In this example, files in resources will be treated as text (except for the common image files noted above) and substitution will be performed on them but files in templates will be copied to the specified target as raw files -- with no substitutions (and therefore safely treated as binary files, if appropriate).

Note: you can specify both :raw and :only as the last elements of the transformation tuple, if needed, and they can be in either order, but they must be after the delimiter string pair if that is also specified.

Programmatic Transformation

Sometimes you might need more than just a declarative approach and simple string substitution. For those situations, you can declare transformation functions in template.edn that will be invoked on the data and/or the EDN of the template itself.

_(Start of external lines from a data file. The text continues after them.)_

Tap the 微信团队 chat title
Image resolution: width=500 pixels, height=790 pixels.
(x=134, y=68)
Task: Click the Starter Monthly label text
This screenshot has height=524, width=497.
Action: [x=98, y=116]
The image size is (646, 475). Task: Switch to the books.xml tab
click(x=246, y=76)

The keys are :data-fn, :template-fn, and :post-process-fn and the values should be fully-qualified symbols that will resolve to functions that can be invoked as follows:

  • :data-fn -- a function that is invoked with a hash map containing all the substitution data, both derived and from the command-line, and can return additional key/value pairs that should be added (merged) into it,
  • :template-fn -- a function that is invoked with the EDN (hash map) as the first argument and the substitution data (augmented by the result of :data-fn if present), and which should return the updated template EDN,
  • :post-process-fn -- a function that is invoked, after copying all the template files to the target, with the substitution data (augmented by the result of :data-fn if present) and the template EDN (updated by :template-fn if present).

The data function could, for example, dynamically generate the content of one or more files as new keys in the substitution map, and the template function could augment the EDN with additional folders to copy and transform. This would allow for a template to accept command-line arguments that controlled the inclusion of optional features in the generated project. The post process function could programmatically modify files within the generated project, such as reading, updating, and rewriting EDN files.

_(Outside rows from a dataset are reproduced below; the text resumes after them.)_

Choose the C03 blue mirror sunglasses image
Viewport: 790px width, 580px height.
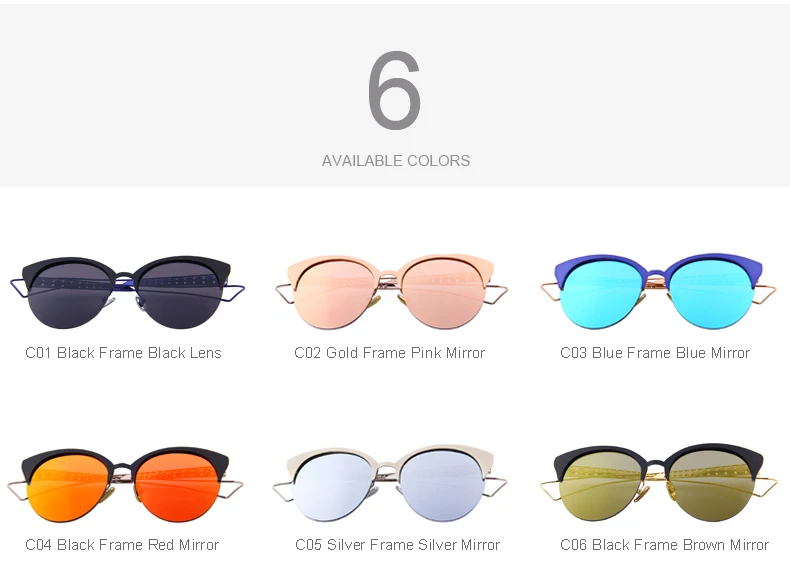click(x=659, y=292)
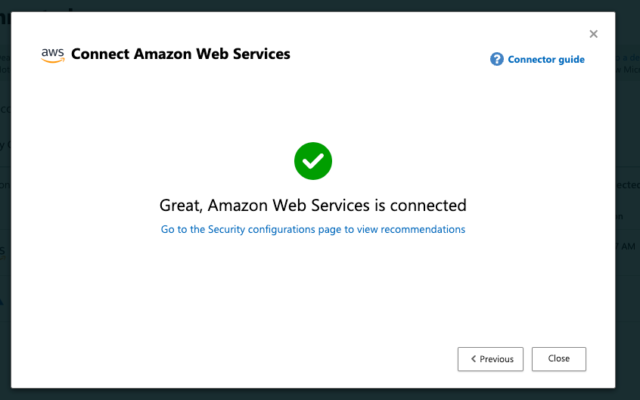Click the dimmed page strip left of dialog
Image resolution: width=640 pixels, height=400 pixels.
click(x=5, y=204)
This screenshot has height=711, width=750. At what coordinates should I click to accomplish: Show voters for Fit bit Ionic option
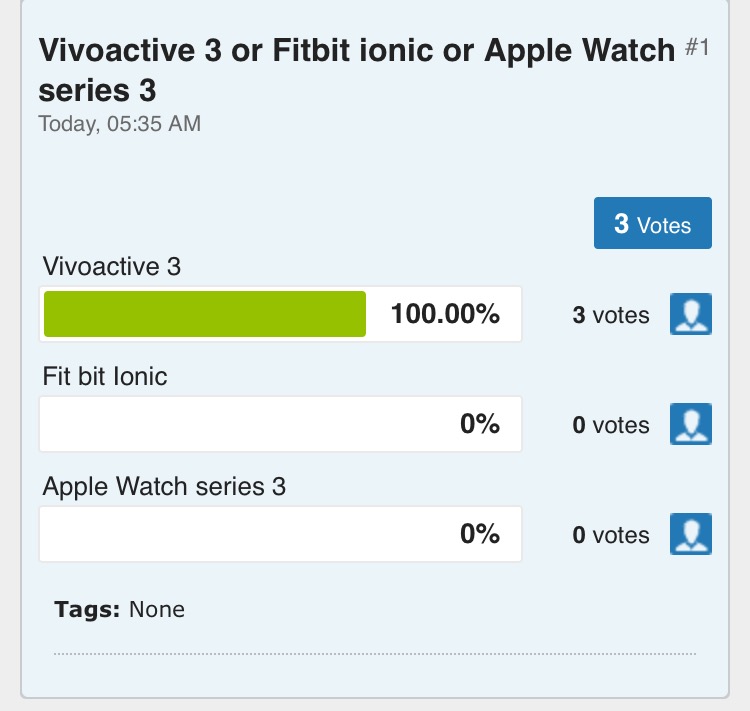click(690, 424)
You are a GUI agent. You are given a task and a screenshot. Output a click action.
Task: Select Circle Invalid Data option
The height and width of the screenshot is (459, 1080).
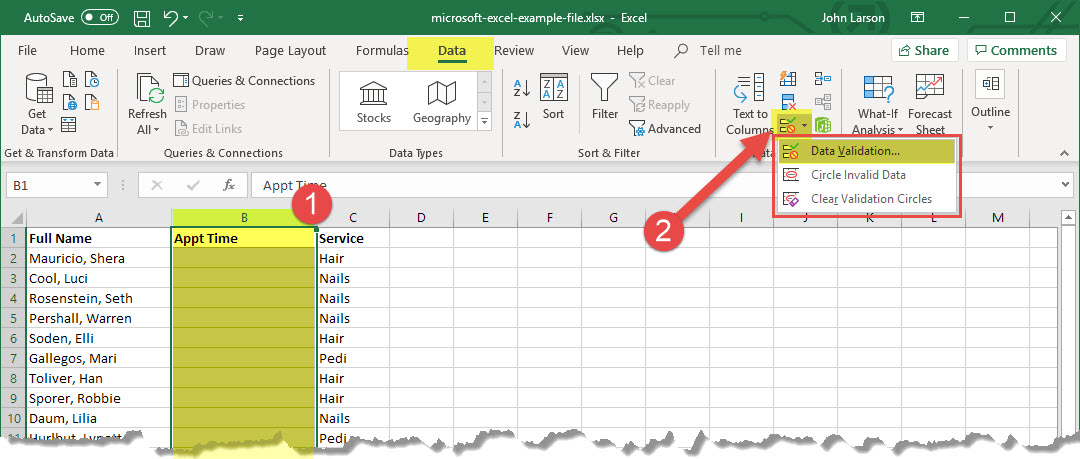pos(858,175)
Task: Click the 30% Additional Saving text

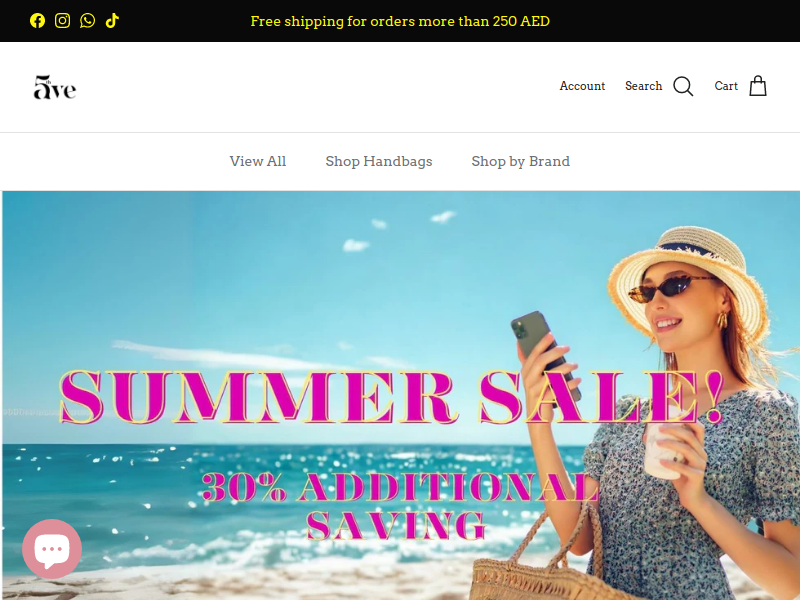Action: [399, 506]
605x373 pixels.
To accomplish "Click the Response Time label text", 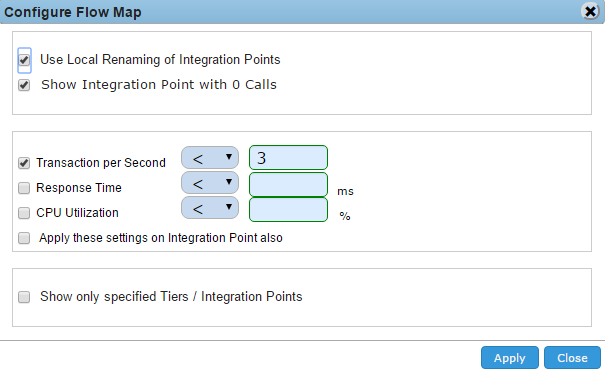I will click(x=79, y=187).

Here's an example of :post-process-fn that runs the tests in a freshly-generated project:

(defn post-process-fn [edn data]
  (let [basis (b/create-basis {:dir (:target-dir data) :aliases [:test]})
        cmds  (b/java-command {:basis     basis
                               :main      'clojure.main
                               :main-args ["-m" "cognitect.test-runner"]})
        {:keys [exit]}
        (b/process (assoc cmds :dir (:target-dir data)))]
    (println "Post-processing" edn "with" data "produced" exit)))

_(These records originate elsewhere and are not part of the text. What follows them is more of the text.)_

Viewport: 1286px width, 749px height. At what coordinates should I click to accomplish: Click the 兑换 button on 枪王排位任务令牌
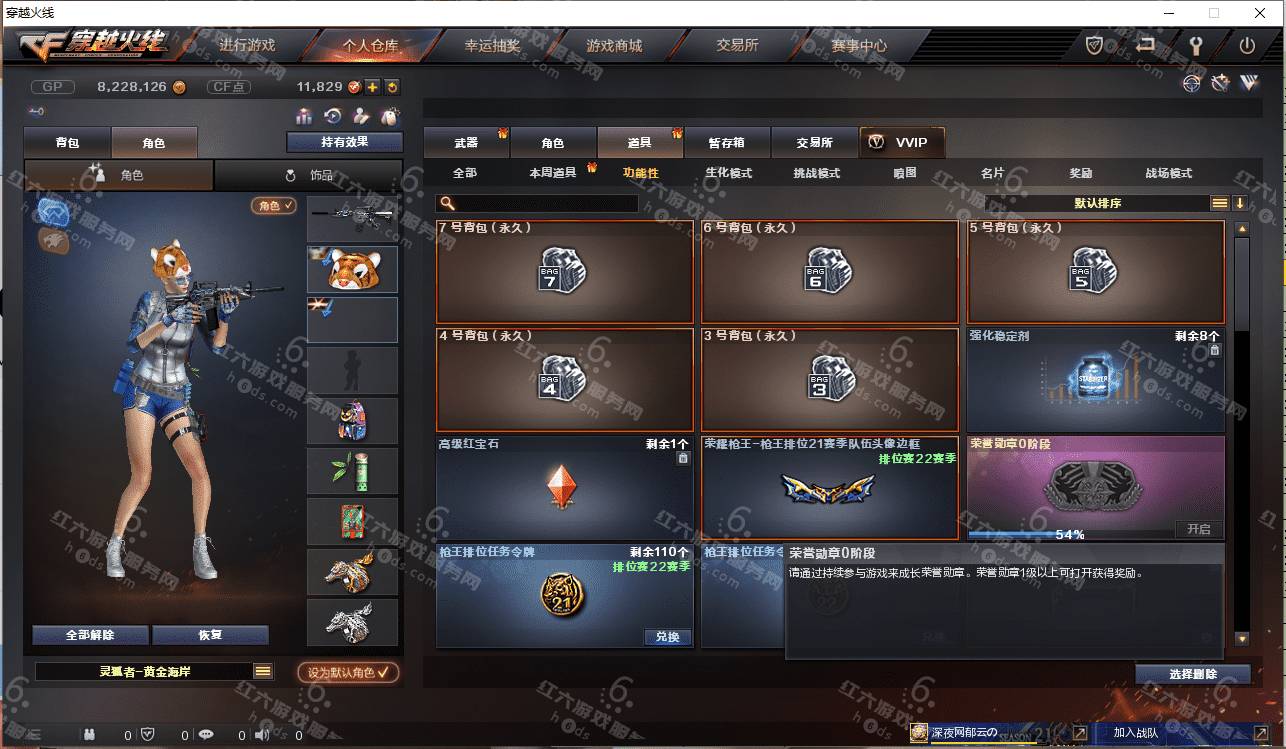click(667, 637)
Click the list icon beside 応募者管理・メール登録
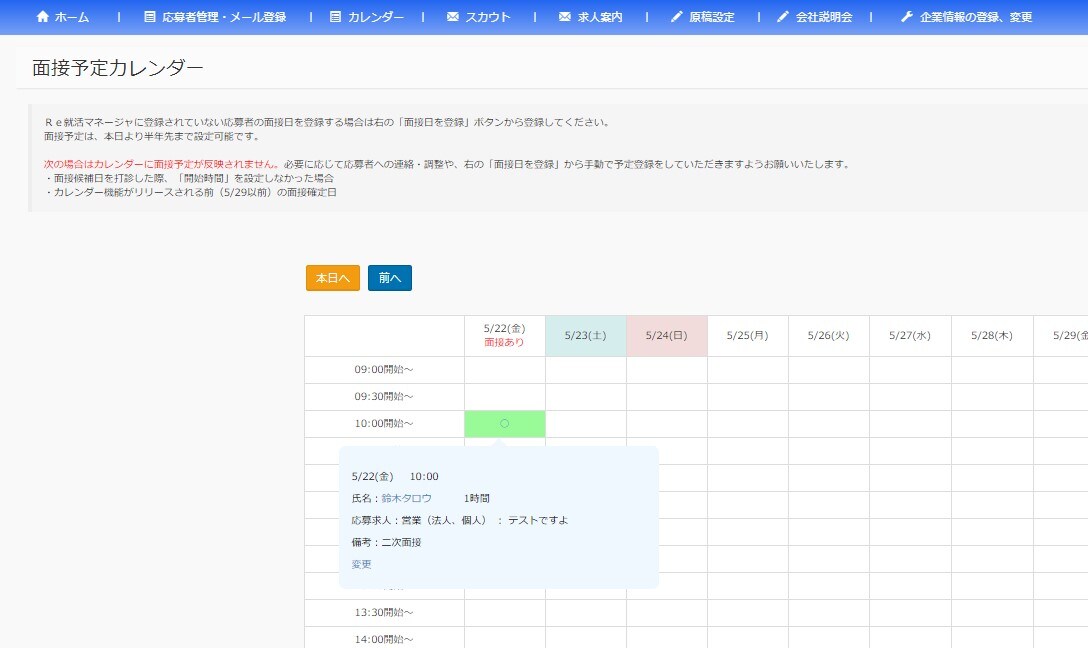 (150, 17)
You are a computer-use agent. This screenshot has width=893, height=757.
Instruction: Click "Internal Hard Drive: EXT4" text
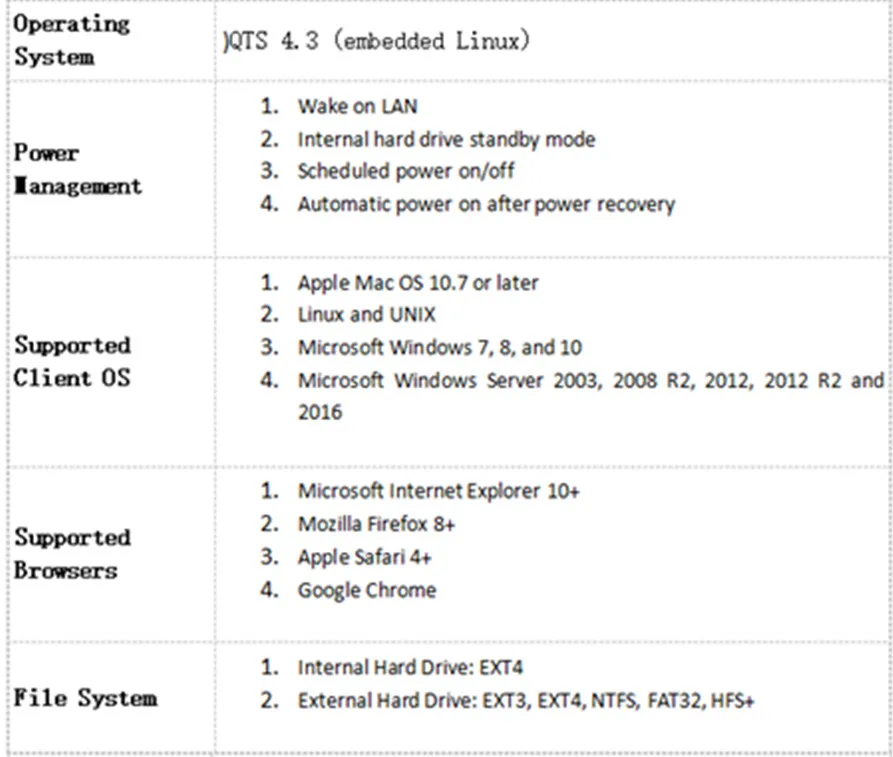pyautogui.click(x=409, y=667)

Both the b/create-basis and b/process calls need the :dir option, so that the basis is created from the new project's deps.edn and the tests are run in that directory. The :aliases option is used to add the :test alias from the new project's deps.edn file to the basis. :main specifies clojure.main since we want to mimic running clojure -M. :main-args specifies the command-line arguments to provide to clojure -M (in this case).

Additional Documentation

Practical.li has an excellent guide to writing deps-new templates as well as offering a number of well-documented, well-maintained, fully-fleshed out templates for creating applications and services (with more to come).